“The results have been materially impacted by heavy localised rainfall during the period,” said Carroll. “This was particularly in West New Britain where precipitation was 60% higher than the same period in the prior year and over half the total rainfall recorded in 2011.
“Weather patterns have since returned to more normalised levels but whilst some fruit was harvested during the period, much of it was lost.”
As a result, Carroll predicted full year pre-tax profit for NBPO would fall by 18.1% from $250.8m (€196.2) to $205.4m (€160.7m). Full year revenue would also fall by 5.1% from $747.7m (€585m) to $709.4m (€555m).
Hit by the weather
A spokesman for NBPO said: “The company was hit by the weather. Papua New Guinea saw 60% of its annual rainfall in the first three months [of 2012].”
However, he continued: “It’s all back to normal now and we will hit full year numbers.” He said 85-95% of the drop in profit for the first quarter of 2012 had been “entirely down to the rain”. In addition, the currency of Papua New Guinea, the kina, had depreciated against the dollar and that had impacted input costs.

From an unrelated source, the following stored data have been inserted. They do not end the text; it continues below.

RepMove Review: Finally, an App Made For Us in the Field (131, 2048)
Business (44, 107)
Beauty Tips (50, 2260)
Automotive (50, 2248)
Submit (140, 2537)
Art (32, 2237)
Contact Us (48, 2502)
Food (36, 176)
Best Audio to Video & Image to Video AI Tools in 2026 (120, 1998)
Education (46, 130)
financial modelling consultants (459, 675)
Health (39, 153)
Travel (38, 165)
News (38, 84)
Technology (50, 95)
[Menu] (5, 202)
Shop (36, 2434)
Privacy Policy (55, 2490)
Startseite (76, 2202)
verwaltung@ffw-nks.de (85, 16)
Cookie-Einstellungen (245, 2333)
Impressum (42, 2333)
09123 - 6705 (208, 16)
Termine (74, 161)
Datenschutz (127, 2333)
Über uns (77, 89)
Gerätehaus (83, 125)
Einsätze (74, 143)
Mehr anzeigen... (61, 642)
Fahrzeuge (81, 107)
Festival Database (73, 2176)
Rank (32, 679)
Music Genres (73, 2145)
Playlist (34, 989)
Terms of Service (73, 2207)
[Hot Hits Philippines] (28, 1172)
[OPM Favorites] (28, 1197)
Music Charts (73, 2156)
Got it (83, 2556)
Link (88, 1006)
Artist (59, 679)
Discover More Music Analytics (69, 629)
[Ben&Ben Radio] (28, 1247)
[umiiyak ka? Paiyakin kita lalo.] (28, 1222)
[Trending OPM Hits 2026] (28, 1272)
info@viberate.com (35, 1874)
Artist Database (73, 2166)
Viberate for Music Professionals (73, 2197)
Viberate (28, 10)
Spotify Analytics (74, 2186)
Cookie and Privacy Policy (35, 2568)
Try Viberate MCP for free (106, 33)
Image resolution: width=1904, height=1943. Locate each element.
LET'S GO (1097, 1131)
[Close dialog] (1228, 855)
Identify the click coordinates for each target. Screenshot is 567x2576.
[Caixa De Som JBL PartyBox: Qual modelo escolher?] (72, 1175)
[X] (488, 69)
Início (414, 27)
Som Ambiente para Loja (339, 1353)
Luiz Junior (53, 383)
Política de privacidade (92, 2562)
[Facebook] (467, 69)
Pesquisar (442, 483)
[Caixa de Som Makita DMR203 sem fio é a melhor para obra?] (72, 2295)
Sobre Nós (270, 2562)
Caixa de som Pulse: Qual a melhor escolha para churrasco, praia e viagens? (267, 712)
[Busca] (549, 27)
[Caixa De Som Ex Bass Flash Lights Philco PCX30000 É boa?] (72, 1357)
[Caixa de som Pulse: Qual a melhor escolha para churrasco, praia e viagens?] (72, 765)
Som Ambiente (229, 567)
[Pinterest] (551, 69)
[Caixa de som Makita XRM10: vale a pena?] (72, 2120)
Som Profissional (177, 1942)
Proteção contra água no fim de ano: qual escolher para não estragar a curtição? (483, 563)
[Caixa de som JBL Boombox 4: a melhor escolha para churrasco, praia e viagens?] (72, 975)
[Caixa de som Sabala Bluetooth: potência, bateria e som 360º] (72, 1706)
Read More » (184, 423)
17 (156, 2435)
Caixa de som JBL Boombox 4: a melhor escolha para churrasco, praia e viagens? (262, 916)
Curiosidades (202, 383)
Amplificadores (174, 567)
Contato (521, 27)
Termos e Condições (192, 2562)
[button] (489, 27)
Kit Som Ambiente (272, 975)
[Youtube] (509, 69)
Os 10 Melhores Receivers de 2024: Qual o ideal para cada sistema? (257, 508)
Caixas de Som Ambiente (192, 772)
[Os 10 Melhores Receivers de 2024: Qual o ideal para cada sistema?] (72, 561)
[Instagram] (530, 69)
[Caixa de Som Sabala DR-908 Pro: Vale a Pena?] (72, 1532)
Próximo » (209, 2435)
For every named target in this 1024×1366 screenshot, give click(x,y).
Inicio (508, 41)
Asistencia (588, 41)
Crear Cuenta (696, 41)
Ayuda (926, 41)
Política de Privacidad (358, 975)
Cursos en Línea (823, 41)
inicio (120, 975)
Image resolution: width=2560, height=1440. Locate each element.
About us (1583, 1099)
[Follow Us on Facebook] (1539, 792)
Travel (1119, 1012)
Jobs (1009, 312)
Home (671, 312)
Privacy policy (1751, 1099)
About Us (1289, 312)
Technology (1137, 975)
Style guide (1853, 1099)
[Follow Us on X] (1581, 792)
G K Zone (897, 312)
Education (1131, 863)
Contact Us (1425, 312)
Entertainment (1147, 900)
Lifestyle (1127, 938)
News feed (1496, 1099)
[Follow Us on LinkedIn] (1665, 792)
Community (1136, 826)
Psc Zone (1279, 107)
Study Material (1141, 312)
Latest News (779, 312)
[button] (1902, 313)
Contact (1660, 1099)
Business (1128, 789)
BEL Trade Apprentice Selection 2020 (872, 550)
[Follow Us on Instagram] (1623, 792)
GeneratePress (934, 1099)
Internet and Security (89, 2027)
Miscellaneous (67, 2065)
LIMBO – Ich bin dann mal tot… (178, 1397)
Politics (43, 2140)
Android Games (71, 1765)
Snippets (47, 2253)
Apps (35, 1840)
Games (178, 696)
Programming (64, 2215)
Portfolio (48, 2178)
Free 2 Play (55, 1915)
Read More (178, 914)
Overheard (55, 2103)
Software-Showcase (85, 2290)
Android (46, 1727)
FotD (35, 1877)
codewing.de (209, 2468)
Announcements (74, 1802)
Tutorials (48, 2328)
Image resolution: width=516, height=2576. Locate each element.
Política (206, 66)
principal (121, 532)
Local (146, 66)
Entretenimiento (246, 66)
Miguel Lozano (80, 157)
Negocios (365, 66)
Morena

Yields for the company fell for crude palm oil and palm kernel oil, with the latter also dropping 26.6% in price. Revenue for the three months to March 31, 2012, fell by more than a quarter, while pre-tax profit more than halved for the company. Rain also hampered logistics in the region, impacting the extraction rate at the mill, said Carroll.
Supply tight, strong demand
Despite this, prospects remained positive in the medium term, with supplies remaining tight as emerging markets continued to drive strong demand and its health benefits generated growth in developed markets, he said.
The bad weather had been localised to West New Britain, with NBPO’s other operations at Kula; Ramu and the Solomon Islands not impacted to the same extent and yields up 4%, he added. Consequently, Carroll attributed the extremely shaky start to 2012 to “an unavoidable blip that is not management related”.
NBPO also announced that the UK bakery; margarines and fats plant in Liverpool is now operational with sales of packed products to the UK bakery and foodservice sectors underway since February 2012. Investment at the site to double capacity with the addition of a new deodoriser is also underway.